Today, FINRA fined David Lerner Associates $14 million, including $12 million in restitution to investors, for charging excessive markups and misleading investors in a non-traded real estate investment trust (REIT) known as Apple REIT Ten. They also suspended David Lerner himself for one year from the securities industry and for two more years from acting as principal for a securities firm. From the news release:
As the sole distributor of the Apple REITs, DLA solicited thousands of customers, targeting unsophisticated investors and the elderly, selling the illiquid REIT without performing adequate due diligence to determine whether it was suitable for investors. To sell Apple REIT Ten, DLA also used misleading marketing materials that presented performance results for the closed Apple REITs without disclosing to customers that income from those REITs was insufficient to support the distributions to unit owners. FINRA also fined DLA more than $2.3 million for charging unfair prices on municipal bonds and collateralized mortgage obligations (CMOs) it sold over a 30 month period, and for related supervisory violations.As we've covered before, non-traded REITs have recently drawn significant attention from regulatory authorities.
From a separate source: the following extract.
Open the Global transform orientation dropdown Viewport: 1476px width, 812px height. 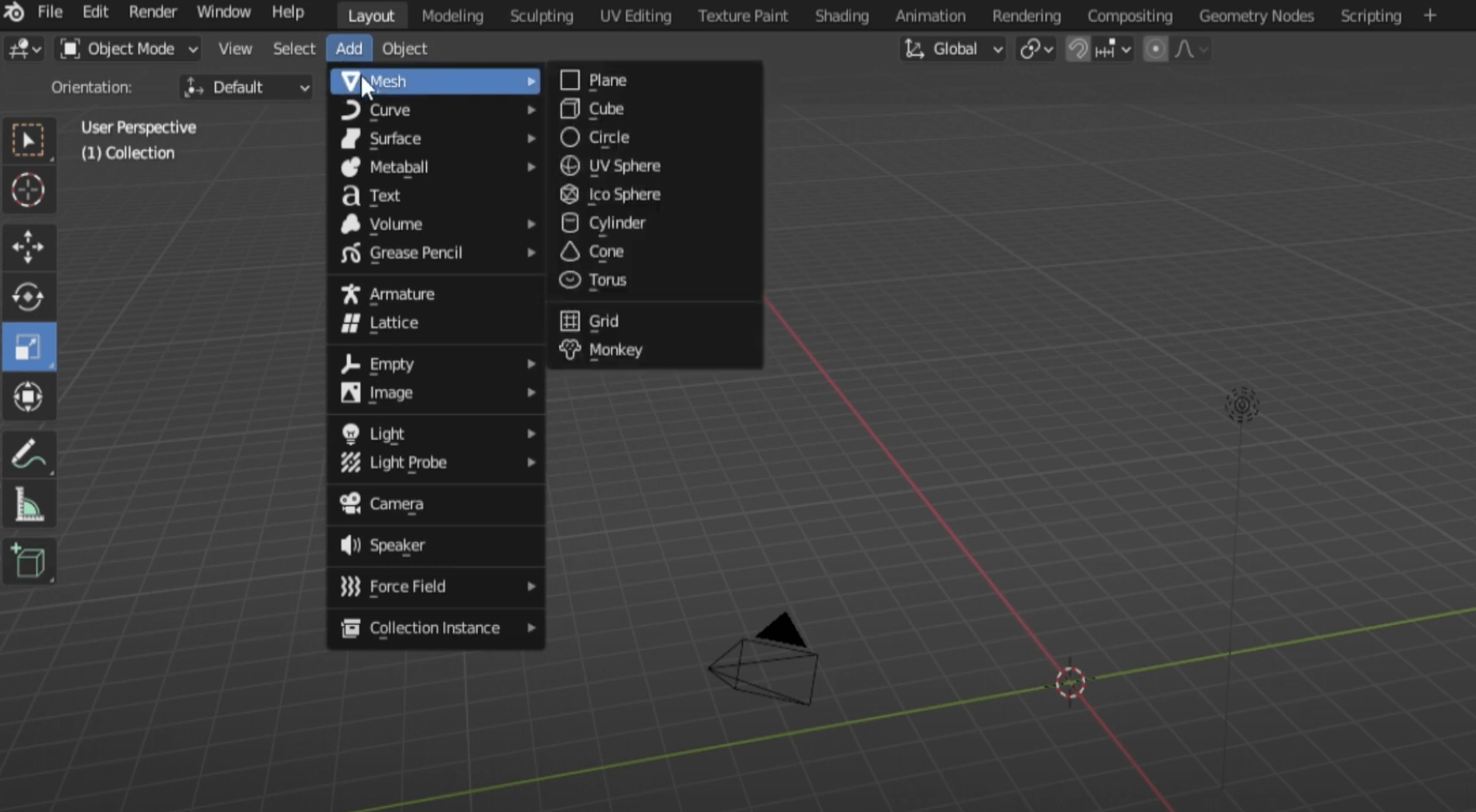951,49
FINRA's complaint against David Lerner, first filed in May 2011, drew significant attention to the problems in the non-traded REIT industry generally. Our own research on non-traded REITs and other alternative real estate investments suggests that the very high commissions and fees on non-traded REITs make them relatively unattractive investments relative to traded REITs, especially given their lack of liquidity and analyst coverage.
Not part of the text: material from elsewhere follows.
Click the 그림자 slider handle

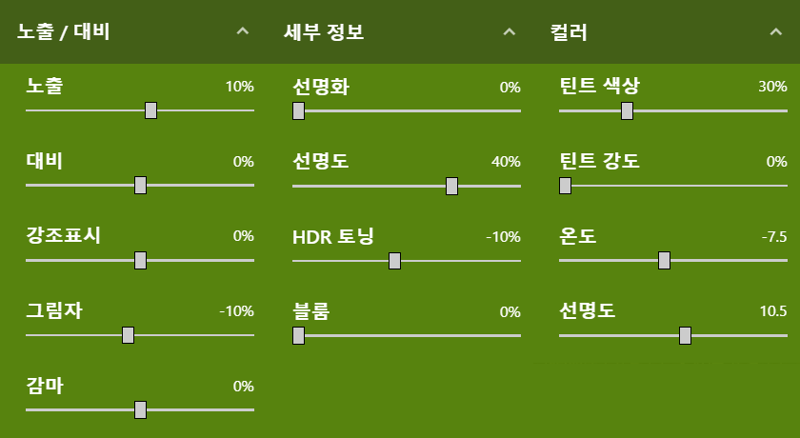(x=128, y=335)
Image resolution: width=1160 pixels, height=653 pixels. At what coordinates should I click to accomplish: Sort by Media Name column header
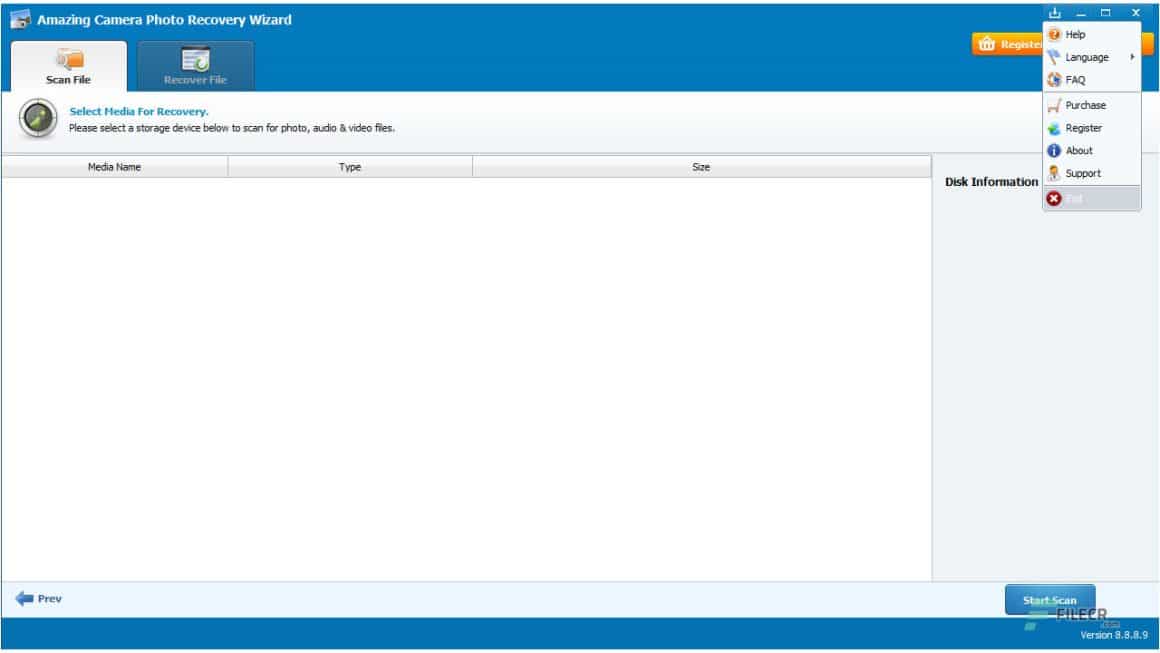(x=115, y=167)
The misrepresentations made by David Lerner regarding Apple REIT Ten may not be unique to that firm or to that REIT. Many other broker-dealers for non-traded REITs have sold these relatively long-term illiquid products to elderly and other unsuitable investors, and may misrepresent the largely constant sale prices of non-traded REITs as 'low volatility' market values. Such practices have been the subject of both FINRA and SEC (pdf) warnings to investors. What is unique about the David Lerner case is that DLA was the sole distributor of the Apple REITs, whereas other non-traded REITs use more than one distributor.
FINRA's action today may be a sign of things to come as regulators begin to crack down in earnest on the non-traded REIT market.
[UPDATE October 23] The story has been picked up by the New York Times and Bloomberg. The NYT story notes that David Lerner will continue to work with the Spirit of America Mutual funds and that "those funds, sold by David Lerner Associates, have a total of more than $600 million in assets, and are characterized by high fees, according to Morningstar."